Une lanceuse d'alerte avait dénoncé ces faits présumés en septembre 2023 auprès du Parquet national financier (PNF) qui a ouvert une enquête et mené des perquisitions en avril 2024. Puis elle avait déposé une plainte en juin 2025 avec constitution de partie civile.

Sollicité par l'AFP, le PNF a indiqué avoir pris un réquisitoire introductif le 7 mai, procédure qui permet de saisir un juge d'instruction et de lui désigner un périmètre d'enquête.

La lanceuse d'alerte, "Judith" (prénom modifié), "se félicite de l'ouverture d'une information judiciaire sur les faits qu'elle dénonce et attend avec impatience d'être entendue par le juge d'instruction", a réagi auprès de l'AFP son avocat Jérôme Karsenti.

Les faits sont contestés depuis le début par M. Philippe, qui a été le premier chef de gouvernement d'Emmanuel Macron (2017-2020).

La maire du Havre "prend acte de l'ouverture d'une information judiciaire. Il l'apprend par la presse. Et il répondra bien évidemment à toutes les questions que posera la justice", a réagi auprès de l'AFP son entourage.

Etaient également visées par la plainte Stéphanie de Bazelaire, adjointe chargée de l'innovation et du numérique, ainsi que Claire-Sophie Tasias, directrice générale des services de la communauté urbaine havraise.

La plainte consultée par l'AFP estimait que le juge d'instruction devait "apprécier si un pacte a été conclu entre M. Edouard Philippe et Mme de Bazelaire, caractérisé notamment par un soutien politique, financier et relationnel en contrepartie de la gestion de la Cité numérique", un tiers-lieu d'innovation.

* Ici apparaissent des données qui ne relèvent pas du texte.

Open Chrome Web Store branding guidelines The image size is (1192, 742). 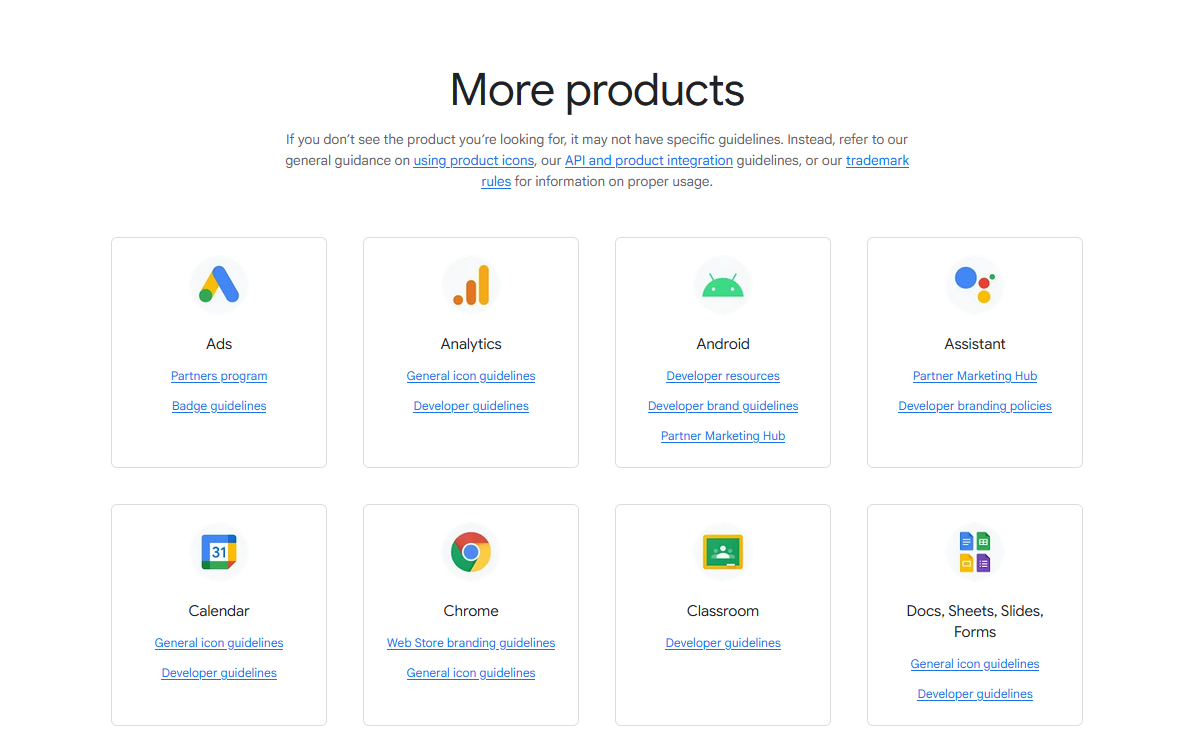(x=471, y=643)
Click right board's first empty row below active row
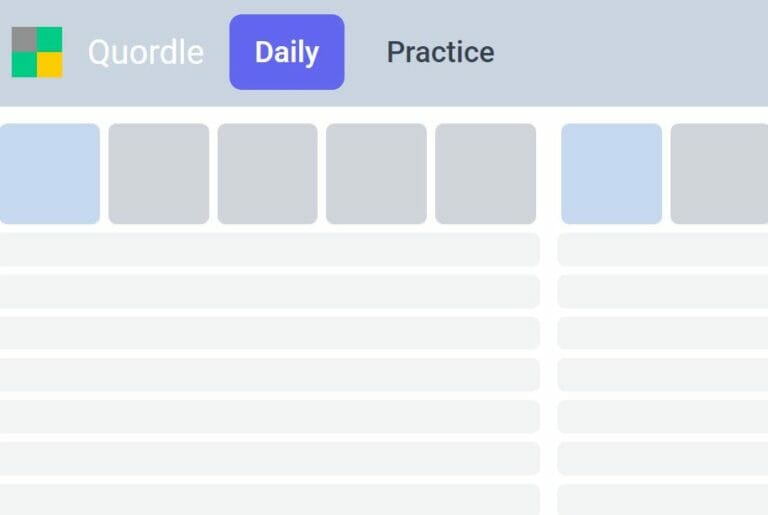 [x=663, y=249]
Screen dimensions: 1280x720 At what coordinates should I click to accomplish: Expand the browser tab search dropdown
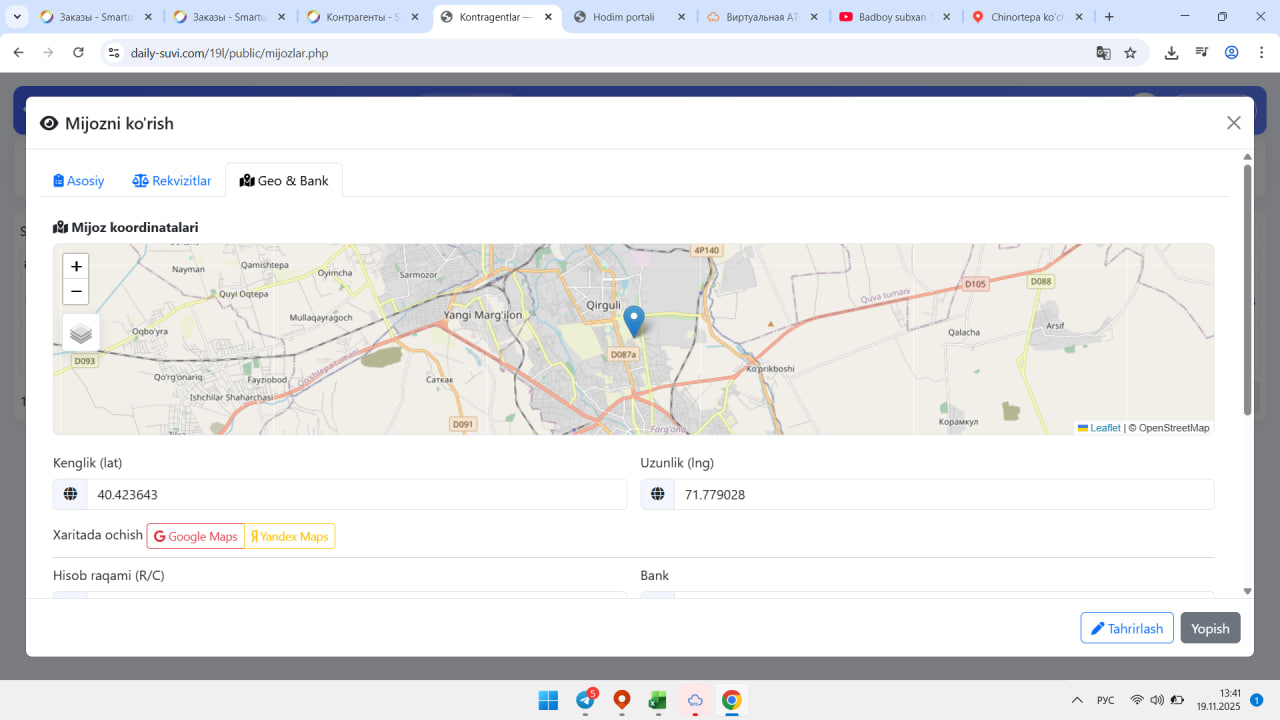(17, 17)
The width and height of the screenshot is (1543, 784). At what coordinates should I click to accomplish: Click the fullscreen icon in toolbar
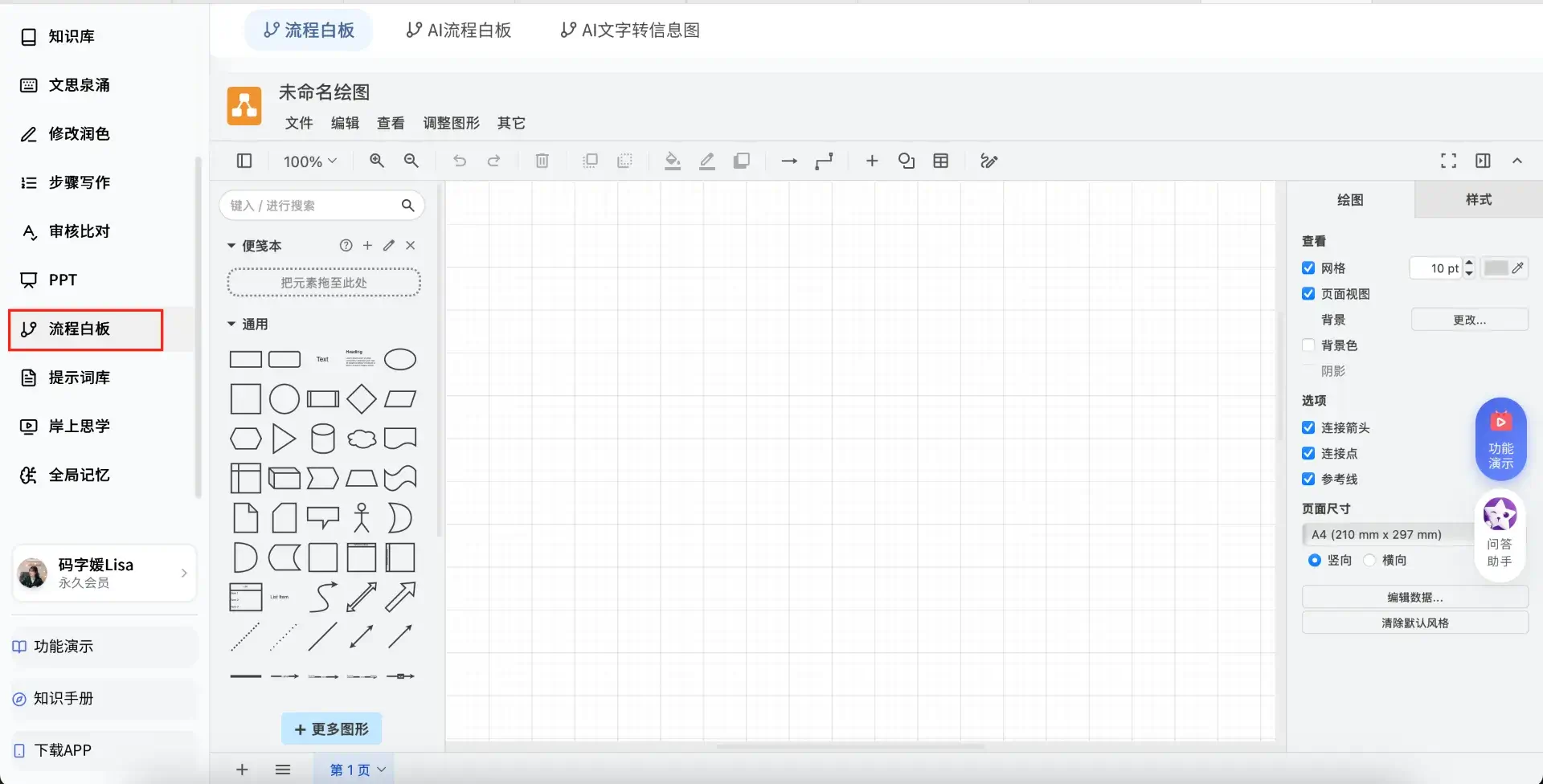click(1448, 161)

Les soupçons portent sur une convention d'objectifs pluriannuelle pour l'animation de la Cité numérique du Havre, signée en juillet 2020 notamment par Edouard Philippe, président de la communauté urbaine, et Stéphanie de Bazelaire, en tant cette fois que présidente bénévole de l'association LH French Tech.

LH French Tech, créée en juillet 2020, a été désignée pour cette mission après un appel à manifestation d'intérêt lancé par la communauté urbaine en mars 2020 et dans le cadre d'un service d'intérêt économique général (SIEG).

L'association, seule candidate, devait toucher 2,154 millions d'euros de compensation de service public pour mener des projets.

Le conflit d'intérêts "semble absolument évident", a considéré à l'époque la lanceuse d'alerte, directrice générale adjointe à la communauté urbaine de septembre 2020 à avril 2023 et qui avait obtenu le statut de lanceuse d'alerte en janvier 2025.